I half-expect her to slap my face thrice hard. Lee is like that.  She often scowls.  Doesn’t though, and instead places my hands in her hands.  Like we did when we were much younger and wiser.  Like we did when we collected junebugs.  Them popping in our hands witless.  Squeezed are palms together with the brown beetle glue.  We smile gummy hand in gummy hand.

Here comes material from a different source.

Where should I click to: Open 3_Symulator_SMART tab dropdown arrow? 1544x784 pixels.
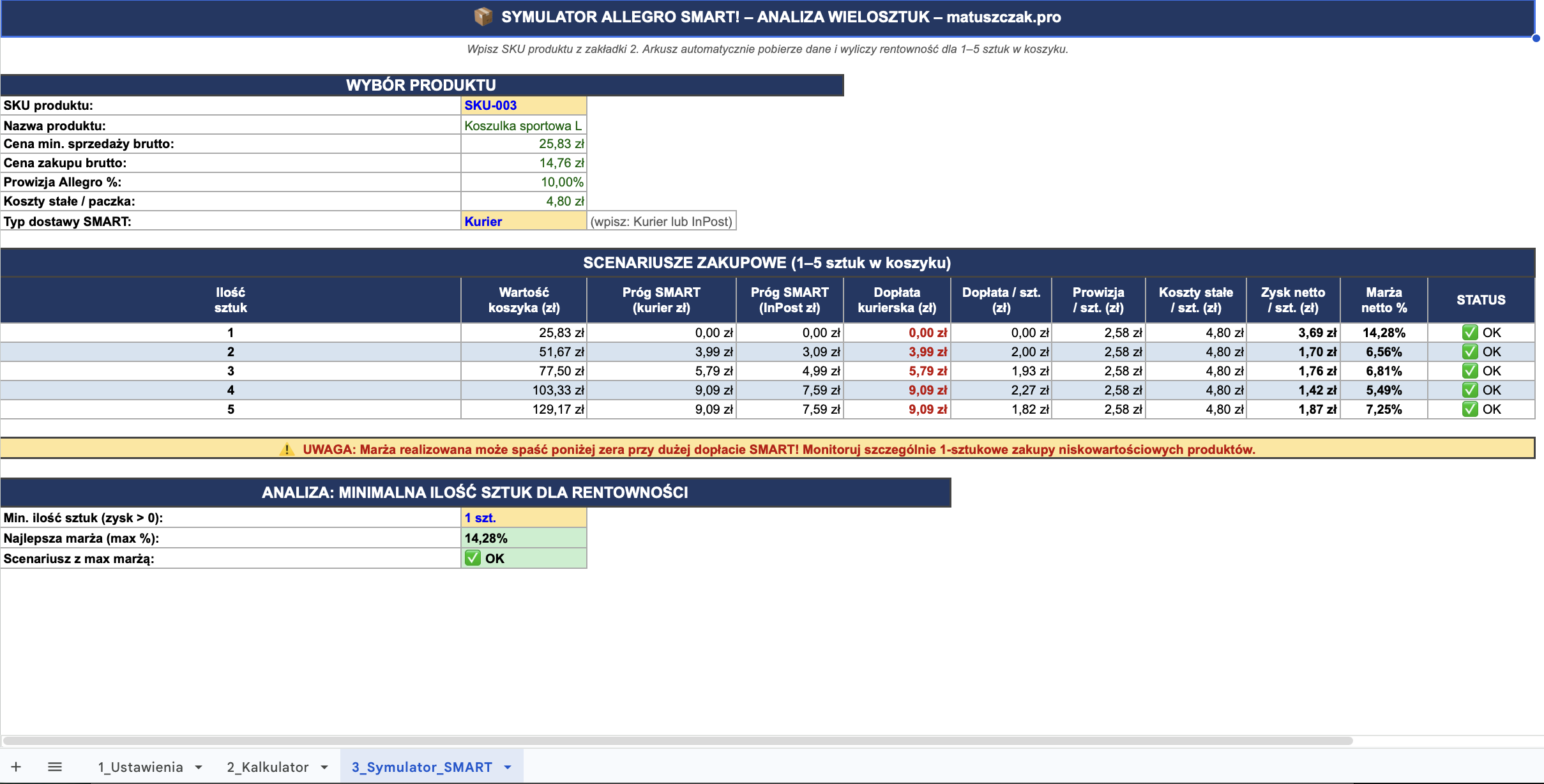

The sky turns ochre to match her eyes and pears.  She-mouth opens and closes ocean swell.  Bah bum bah bum uh bah bum.  Ochre eyes all I see.  They widen they bulge.  They are pregnant, expand too fast.  The crickets are silent.  I count 1, 2, 3… Pump pump pump pop pop balloon pop.  Sand spurs shrapnel out of them eyes.  She cries them.  Sand spurs emerge out of her skin. Skin so thin who’d know?  And out her ears and head.  I feel them come out of her hands.  My hands are still in her hands you know.  Sand spurs pierce me.  They are everywhere, rupturing out, breaking her body into bits.  Ripping flesh.  An arm falls off.  Sand spurs explode out from the opening in her shoulder. Oh My Lee!  Oh dear Lee!  Soon she is just a pile of sand spurs.  My hands are still there though, like we’re still holding hands.  There is only a pile of sand spurs in my palm.  I stay like that a little while.

After a bit, I clean my ears out in the canal water.  Oyster shells and rocks at my feet.  My ears cleaner and I am no longer deaf.  Press my ears to the dock.  Hoping that underneath the dock, Lee’s words are trapped in that hollow between water and wood.  I hear nothing.  Then her voice.  Her last words.  And then.  Sand spur me too I say.